Provided passage ▸
Ramanujan was said to be a friend of every integer, and no incident demonstrates his love for numbers better than an exchange he had with Hardy not long before his death. While he was lying ill, Hardy came to visit him. In an attempt to lift the ailing mathematician’s spirits, Hardy led off with a comment about a number, numbers being Ramanujan’s favorite topic: “I came here in a taxi with a very boring number: 1729.” To his surprise Ramanujan gathered whatever strength he still possessed, jumped up in bed, and cried, “No, Hardy, no, Hardy—it’s a very interesting number! It’s the smallest number expressible as sums of two cubes in two different ways!” (The number 1,729 = 103 + 93 = 13 + 123.) From this event, the mathematical study of taxicab numbers—the smallest numbers that can be expressed as sums of two (positive) cubes in n distinct ways—emerged. To date, only the first six taxicab numbers have been found.

Task statement ▸ According to the passage about Ramanujan, how many taxicab numbers have been found so far?

Data records ▸
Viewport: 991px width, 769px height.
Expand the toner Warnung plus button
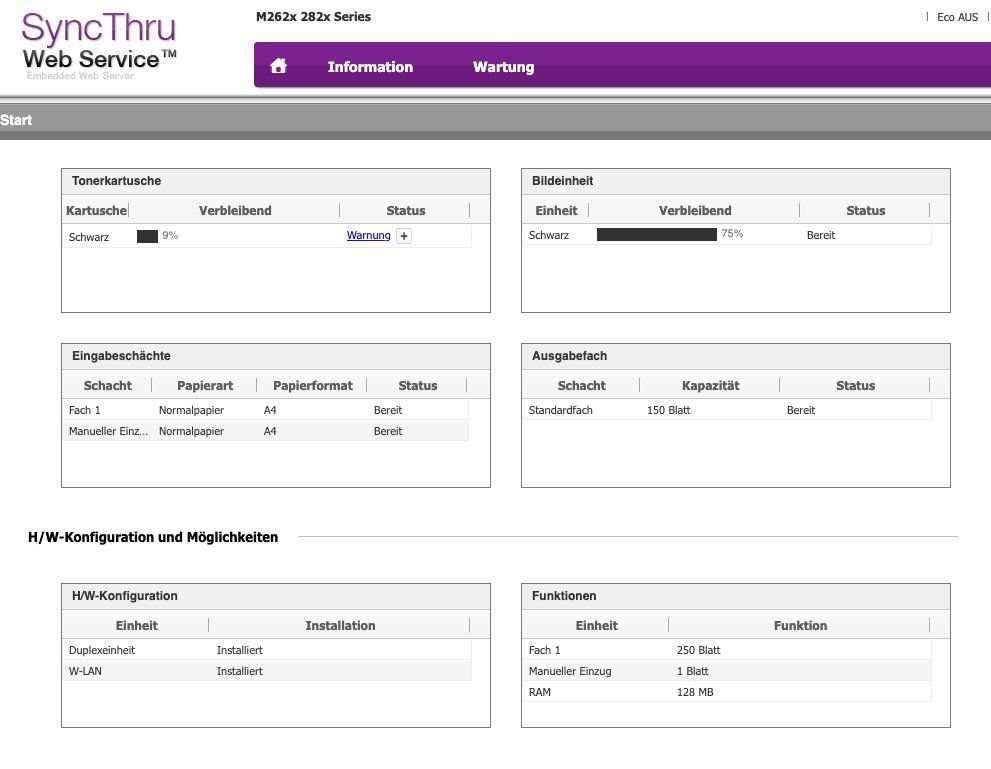pos(404,236)
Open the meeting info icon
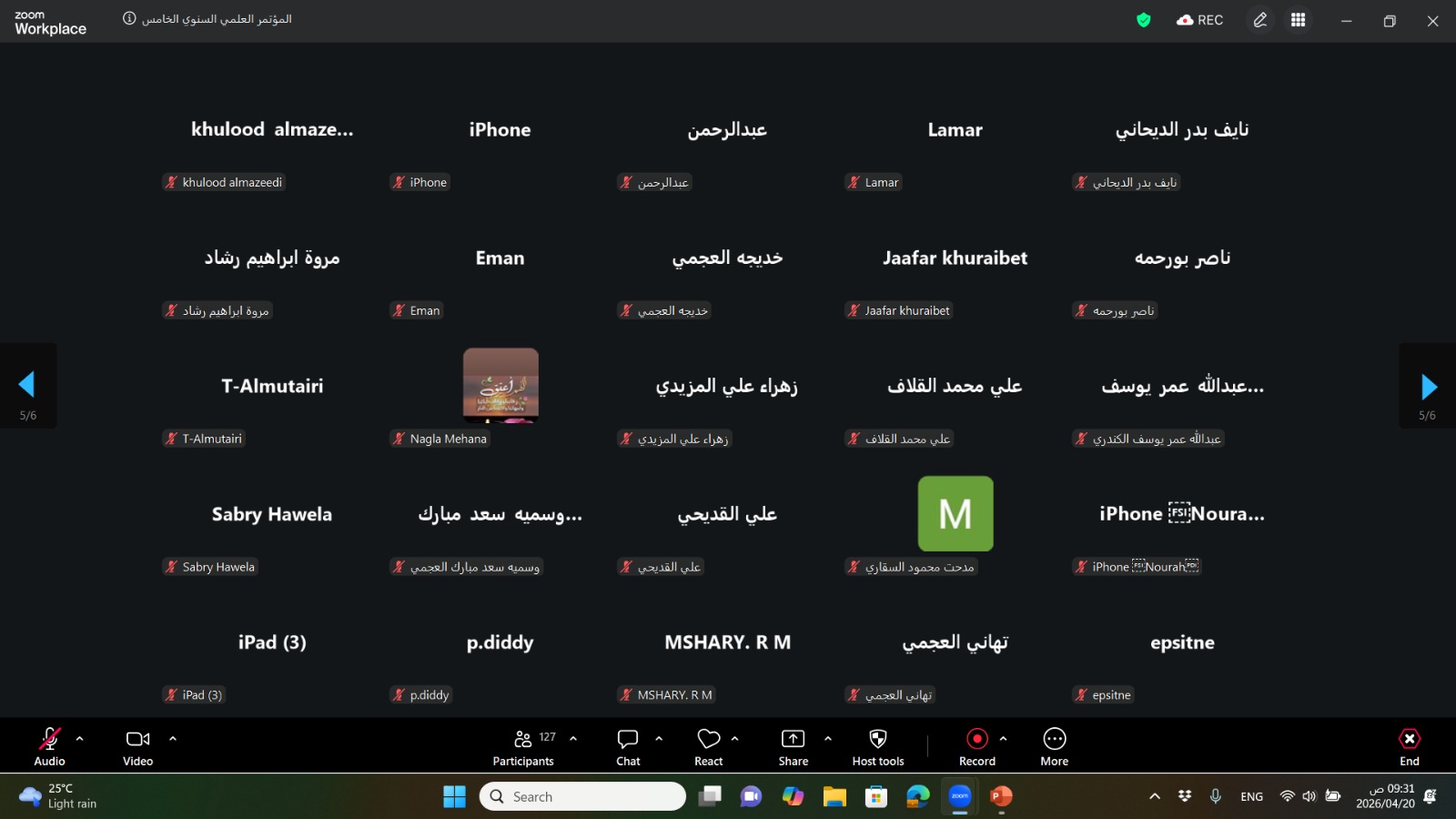 coord(129,19)
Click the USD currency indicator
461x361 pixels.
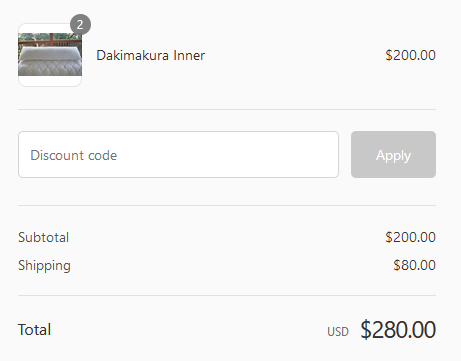click(x=338, y=332)
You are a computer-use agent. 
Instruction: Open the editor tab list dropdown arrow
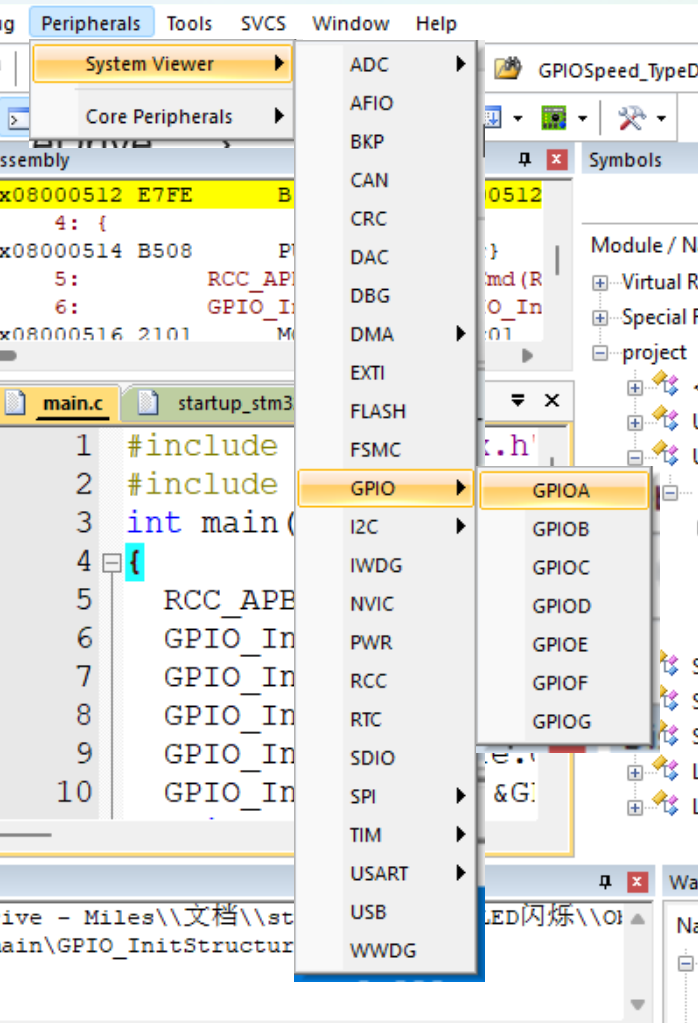518,401
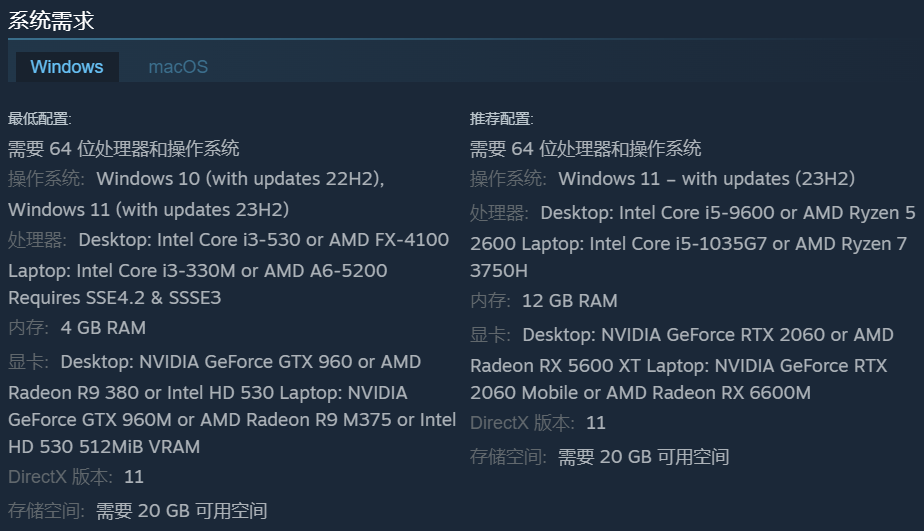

Task answer ▸ Only the first six taxicab numbers have been found.